O mundo se torna estranho ao homem, e os homens se tornam estranhos entre si. Conforme Theodor Adorno (2003, p.56), “contar algo significa ter algo especial a dizer”. Mas o que é especial em um mundo acinzentado pela mesmidade e com homens que não se encontram, separados em gerações que não conversam? Soando como Benjamin, Adorno (2003, p.56) também situa a guerra como um ponto de ruptura, "o que se desintegrou foi a

identidade da experiência, a vida articulada e em si mesma contínua, que só a postura do narrador permite". Depois de Auschwitz e de Hiroshima, é ingênuo o narrador que pensa dominar a experiência diante do horror da guerra e do processo social fechado e intransponível. Uma narração que pretende encontrar sentido no mundo pode esbarrar na impaciência e no ceticismo. Em tudo isso, o narrador é posto contra a parede. A sua postura de objetividade, o intento de contar o que de fato aconteceu é submetido à mais profunda relativização. O narrador do romance oitocentista é atacado em sua força, em sua autoridade e, sobretudo, em sua palavra final. O seu aparente conhecimento de tudo e de todos, como se carregasse o leitor para junto da cena, torna-se impotente ao se deparar com uma realidade que é fragmentária e catastrófica. O mundo é escorregadio, o cinema e o jornalismo confiscam boa parte da tarefa, e a narração, por isso mesmo, passa a ser um terreno de incertezas.

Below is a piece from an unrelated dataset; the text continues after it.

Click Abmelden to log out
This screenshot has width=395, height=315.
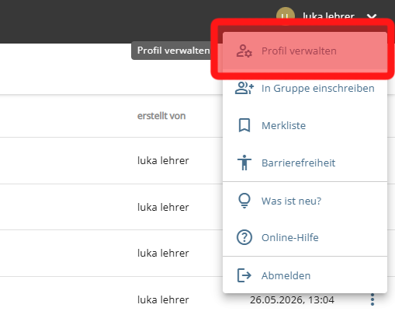(x=305, y=275)
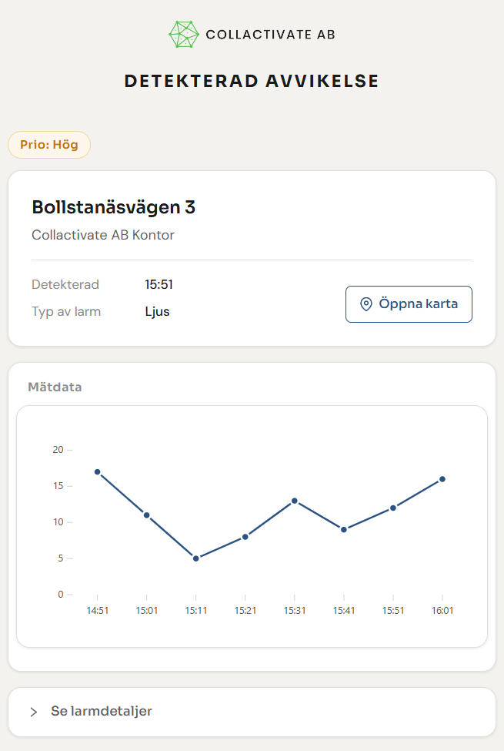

O romance moderno, Proust, Kafka, Thomas Mann, Joyce, é um ataque de alvo duplo: a mentira da representação e, especialmente, o próprio narrador. Esses autores se afastam da técnica ilusória de representar toda a trajetória de um indivíduo, seguindo cada uma de suas etapas e situações, graças a uma perspectiva afastada, que não se mostra, como se fosse uma presença ubíqua. Nesse ponto, a experiência do século XX é implacável, a contemplação é marcada pela impossibilidade, "porque a permanente ameaça da catástrofe não permite mais a observação imparcial, e nem mesmo a imitação estética dessa situação" (ADORNO, 2003, p.61). O narrador se aproxima, a sua distância com o leitor se encurta e, mais, ela varia como uma câmera de cinema. Por cima e por baixo, pelos lados, por dentro e por fora, a distância estética ganha movimento. O narrador desce de seu pedestal e participa dos desamparos desse mundo à mercê da destruição. Em seu gesto, ele atravessa a fachada das relações coisificadas e se entrega à difícil tarefa de captar a essência humana. Todo esse processo de encurtamento da distância estética aproxima o narrador a tal ponto da matéria narrada que ele mesmo se torna inseguro e passa a desconfiar do próprio conhecimento. O saber sobre as personagens é apenas impressão, a certeza sobre o mundo é colocada em dúvida, enfim, a imagem de um narrador dono de si e de todas as situações a sua volta é substituída pela imagem de um narrador encurralado pelo próprio trabalho da narração. O narrador não confia em si, tampouco no que narra, o narrador vira um problema para o leitor.